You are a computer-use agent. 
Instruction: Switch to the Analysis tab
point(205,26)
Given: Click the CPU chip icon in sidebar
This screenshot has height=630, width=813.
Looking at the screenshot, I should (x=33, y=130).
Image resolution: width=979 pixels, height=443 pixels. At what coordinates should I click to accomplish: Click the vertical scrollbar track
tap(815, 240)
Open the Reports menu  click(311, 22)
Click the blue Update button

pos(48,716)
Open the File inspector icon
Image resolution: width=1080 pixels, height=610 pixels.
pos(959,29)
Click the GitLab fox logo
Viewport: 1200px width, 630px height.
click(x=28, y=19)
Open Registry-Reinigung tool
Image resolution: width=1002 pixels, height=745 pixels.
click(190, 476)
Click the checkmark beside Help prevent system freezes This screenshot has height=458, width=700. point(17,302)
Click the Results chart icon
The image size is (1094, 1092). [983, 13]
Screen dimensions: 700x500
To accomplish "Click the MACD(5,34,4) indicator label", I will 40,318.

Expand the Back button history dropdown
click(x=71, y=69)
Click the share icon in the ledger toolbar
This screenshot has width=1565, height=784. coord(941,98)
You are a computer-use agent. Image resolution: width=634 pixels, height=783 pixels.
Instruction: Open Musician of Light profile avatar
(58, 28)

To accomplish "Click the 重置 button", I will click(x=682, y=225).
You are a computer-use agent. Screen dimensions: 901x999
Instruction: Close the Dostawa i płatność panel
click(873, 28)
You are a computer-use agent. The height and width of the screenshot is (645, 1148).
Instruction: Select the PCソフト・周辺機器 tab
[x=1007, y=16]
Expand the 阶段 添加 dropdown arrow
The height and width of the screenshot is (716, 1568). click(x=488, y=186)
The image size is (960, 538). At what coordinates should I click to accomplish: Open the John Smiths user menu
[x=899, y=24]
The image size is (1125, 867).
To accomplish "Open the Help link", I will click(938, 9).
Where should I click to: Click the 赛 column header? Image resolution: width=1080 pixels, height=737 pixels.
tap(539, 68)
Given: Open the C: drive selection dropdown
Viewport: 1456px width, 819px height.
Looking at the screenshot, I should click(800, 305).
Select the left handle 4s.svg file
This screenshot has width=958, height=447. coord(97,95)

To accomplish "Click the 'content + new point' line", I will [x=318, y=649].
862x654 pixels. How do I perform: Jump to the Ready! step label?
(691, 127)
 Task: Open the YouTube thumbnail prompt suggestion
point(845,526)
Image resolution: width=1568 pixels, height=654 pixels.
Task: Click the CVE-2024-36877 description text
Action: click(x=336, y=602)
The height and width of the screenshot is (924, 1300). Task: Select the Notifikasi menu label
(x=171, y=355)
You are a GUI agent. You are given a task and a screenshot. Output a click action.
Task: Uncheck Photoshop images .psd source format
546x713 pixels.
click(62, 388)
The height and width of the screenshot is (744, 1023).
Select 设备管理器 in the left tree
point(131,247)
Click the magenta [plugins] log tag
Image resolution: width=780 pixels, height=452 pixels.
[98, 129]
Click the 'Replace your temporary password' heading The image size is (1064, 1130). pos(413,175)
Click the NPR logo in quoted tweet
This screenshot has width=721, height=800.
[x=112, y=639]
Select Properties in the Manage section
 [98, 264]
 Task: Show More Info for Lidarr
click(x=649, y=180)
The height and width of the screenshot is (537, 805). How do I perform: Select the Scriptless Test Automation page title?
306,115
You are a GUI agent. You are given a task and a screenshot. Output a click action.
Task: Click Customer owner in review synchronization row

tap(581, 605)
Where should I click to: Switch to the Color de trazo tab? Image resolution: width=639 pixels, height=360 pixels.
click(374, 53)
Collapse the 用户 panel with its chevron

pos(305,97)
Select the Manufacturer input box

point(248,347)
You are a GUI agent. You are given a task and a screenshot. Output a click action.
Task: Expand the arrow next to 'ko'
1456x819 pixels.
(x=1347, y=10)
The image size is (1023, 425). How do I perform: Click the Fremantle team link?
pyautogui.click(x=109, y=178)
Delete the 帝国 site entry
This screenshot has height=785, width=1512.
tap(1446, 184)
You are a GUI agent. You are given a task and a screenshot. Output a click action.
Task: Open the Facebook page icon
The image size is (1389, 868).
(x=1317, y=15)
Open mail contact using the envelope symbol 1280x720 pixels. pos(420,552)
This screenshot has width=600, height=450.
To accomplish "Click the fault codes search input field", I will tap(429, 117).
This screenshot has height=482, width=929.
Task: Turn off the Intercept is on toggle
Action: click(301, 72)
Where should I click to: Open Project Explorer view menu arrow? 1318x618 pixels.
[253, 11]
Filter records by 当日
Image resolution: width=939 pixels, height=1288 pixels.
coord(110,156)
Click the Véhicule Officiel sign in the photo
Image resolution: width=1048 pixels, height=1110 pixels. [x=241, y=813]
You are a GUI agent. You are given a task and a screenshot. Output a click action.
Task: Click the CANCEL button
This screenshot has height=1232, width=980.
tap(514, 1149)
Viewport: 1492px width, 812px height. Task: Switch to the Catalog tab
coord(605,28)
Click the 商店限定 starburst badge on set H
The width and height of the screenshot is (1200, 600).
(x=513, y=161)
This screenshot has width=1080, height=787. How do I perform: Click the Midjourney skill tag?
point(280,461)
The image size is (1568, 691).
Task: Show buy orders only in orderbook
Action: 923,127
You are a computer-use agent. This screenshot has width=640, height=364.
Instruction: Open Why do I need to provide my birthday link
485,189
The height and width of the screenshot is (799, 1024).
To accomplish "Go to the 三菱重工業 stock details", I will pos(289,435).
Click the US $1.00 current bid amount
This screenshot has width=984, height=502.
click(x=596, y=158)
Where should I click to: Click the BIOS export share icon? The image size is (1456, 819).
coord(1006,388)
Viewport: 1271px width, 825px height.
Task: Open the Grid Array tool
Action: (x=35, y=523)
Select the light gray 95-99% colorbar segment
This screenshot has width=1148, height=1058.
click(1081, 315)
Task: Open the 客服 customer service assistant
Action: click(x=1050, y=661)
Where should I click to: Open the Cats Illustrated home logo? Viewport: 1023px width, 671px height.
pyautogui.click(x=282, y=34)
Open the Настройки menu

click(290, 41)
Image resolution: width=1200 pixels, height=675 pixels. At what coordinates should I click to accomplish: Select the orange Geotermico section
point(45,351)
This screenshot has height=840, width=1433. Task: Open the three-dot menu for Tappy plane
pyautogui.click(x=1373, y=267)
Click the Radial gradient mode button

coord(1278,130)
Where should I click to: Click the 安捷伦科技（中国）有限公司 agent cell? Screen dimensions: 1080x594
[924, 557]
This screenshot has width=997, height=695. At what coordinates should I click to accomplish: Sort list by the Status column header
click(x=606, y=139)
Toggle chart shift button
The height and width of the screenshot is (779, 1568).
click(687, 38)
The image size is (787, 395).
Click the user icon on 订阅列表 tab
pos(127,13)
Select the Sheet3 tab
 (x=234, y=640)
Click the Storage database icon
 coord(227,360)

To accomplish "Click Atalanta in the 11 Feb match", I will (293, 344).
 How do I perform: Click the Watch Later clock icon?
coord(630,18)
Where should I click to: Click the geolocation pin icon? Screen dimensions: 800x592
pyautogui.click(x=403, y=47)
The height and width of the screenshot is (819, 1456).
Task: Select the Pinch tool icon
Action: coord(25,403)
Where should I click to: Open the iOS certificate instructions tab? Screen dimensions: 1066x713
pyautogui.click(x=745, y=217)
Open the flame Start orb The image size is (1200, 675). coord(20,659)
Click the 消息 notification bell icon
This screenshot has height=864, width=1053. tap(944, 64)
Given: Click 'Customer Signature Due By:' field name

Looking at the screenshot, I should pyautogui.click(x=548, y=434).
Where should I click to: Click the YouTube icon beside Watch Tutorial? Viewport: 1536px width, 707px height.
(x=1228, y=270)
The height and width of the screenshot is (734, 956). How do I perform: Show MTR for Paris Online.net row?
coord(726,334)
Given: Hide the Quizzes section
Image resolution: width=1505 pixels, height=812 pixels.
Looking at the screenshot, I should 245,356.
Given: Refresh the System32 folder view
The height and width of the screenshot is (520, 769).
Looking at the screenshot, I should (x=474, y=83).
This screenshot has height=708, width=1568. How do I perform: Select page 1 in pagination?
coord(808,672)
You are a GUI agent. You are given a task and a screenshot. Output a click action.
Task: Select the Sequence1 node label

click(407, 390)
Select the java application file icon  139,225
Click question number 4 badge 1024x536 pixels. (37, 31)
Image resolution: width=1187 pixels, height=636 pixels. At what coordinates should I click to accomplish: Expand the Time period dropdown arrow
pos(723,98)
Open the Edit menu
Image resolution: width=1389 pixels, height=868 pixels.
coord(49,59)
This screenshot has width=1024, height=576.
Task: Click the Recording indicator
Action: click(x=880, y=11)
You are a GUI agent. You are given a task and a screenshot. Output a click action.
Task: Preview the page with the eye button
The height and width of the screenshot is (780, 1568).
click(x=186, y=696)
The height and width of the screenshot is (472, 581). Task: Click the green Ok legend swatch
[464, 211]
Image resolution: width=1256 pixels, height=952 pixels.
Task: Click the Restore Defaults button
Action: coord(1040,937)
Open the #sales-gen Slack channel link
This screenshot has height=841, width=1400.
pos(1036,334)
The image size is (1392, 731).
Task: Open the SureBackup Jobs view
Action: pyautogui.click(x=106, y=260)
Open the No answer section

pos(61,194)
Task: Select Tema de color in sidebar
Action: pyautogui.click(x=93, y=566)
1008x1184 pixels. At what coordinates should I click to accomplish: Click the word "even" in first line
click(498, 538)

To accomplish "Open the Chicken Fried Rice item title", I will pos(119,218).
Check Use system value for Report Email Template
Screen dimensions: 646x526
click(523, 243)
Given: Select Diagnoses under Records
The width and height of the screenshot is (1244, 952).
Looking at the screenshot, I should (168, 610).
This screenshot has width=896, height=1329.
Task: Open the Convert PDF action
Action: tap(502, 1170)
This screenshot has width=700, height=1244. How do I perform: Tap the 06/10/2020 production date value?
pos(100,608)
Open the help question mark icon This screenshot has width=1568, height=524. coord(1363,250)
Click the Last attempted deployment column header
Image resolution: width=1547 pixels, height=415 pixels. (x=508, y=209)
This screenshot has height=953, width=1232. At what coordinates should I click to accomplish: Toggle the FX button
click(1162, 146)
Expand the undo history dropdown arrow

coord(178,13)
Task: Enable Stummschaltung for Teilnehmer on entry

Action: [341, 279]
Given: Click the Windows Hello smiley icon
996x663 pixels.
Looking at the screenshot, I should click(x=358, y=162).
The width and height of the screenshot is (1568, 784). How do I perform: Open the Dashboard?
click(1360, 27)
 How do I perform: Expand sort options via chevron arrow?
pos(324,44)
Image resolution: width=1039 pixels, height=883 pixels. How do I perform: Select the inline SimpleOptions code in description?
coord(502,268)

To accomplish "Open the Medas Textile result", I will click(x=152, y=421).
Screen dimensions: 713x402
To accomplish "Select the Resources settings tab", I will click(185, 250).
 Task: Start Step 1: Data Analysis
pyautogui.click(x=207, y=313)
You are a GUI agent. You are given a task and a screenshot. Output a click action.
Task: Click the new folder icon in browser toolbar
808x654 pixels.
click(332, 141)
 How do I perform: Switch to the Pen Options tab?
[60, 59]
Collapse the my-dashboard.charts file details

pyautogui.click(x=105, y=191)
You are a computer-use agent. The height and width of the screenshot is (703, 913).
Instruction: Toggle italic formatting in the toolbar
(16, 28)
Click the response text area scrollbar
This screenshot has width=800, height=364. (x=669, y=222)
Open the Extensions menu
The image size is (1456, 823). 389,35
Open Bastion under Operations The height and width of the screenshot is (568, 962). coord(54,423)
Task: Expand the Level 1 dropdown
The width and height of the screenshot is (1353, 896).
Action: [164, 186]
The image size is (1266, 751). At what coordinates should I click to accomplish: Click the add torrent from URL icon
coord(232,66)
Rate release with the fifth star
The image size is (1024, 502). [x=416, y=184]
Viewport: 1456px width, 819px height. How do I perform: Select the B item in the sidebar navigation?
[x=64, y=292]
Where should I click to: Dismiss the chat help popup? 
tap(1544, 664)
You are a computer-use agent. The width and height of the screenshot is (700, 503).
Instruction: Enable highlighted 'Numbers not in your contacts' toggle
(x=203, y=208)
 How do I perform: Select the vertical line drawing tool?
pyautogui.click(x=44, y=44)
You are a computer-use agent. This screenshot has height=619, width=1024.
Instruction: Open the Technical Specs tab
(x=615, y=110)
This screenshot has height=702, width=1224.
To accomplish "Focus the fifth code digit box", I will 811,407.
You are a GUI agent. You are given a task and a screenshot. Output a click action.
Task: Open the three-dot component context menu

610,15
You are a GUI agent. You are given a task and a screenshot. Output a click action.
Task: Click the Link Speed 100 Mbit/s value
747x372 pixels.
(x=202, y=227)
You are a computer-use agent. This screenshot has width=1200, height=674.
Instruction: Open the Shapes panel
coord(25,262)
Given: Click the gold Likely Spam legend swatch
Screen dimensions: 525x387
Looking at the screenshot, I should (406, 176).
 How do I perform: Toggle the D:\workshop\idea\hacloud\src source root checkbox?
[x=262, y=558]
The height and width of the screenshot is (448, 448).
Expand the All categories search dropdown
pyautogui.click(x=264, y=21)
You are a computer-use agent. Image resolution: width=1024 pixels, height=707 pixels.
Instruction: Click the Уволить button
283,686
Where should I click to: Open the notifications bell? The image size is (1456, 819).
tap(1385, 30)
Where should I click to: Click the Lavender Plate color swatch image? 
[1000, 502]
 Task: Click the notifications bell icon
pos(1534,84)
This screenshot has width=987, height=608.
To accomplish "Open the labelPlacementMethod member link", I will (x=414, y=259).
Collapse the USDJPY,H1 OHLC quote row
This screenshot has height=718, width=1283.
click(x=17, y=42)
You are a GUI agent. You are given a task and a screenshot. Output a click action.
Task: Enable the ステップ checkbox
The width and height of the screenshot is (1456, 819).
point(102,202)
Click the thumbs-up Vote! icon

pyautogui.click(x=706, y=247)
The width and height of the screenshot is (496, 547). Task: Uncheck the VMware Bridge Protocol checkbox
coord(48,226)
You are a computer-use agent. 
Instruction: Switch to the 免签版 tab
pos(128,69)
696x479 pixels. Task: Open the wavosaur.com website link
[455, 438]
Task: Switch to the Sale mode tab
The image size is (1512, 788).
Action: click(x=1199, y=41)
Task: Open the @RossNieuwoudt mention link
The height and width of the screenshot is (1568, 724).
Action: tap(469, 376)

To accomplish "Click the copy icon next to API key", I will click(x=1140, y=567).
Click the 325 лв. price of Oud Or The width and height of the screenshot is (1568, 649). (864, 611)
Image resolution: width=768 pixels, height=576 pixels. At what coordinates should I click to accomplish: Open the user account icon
━━━━━━━━━━━━━━━━━━━━
(Problem requirements) Render the lines from the start of the records through the line containing "Open the Reports" as a numbered list, with both ends included and blank lines omitted.

(Solution to this problem)
1. You are a computer-use agent. 
2. Instruction: Switch to the Analysis tab
3. point(205,26)
4. Given: Click the CPU chip icon in sidebar
5. This screenshot has height=630, width=813.
6. Looking at the screenshot, I should (x=33, y=130).
7. Image resolution: width=979 pixels, height=443 pixels. At what coordinates should I click to accomplish: Click the vertical scrollbar track
8. tap(815, 240)
9. Open the Reports menu  click(311, 22)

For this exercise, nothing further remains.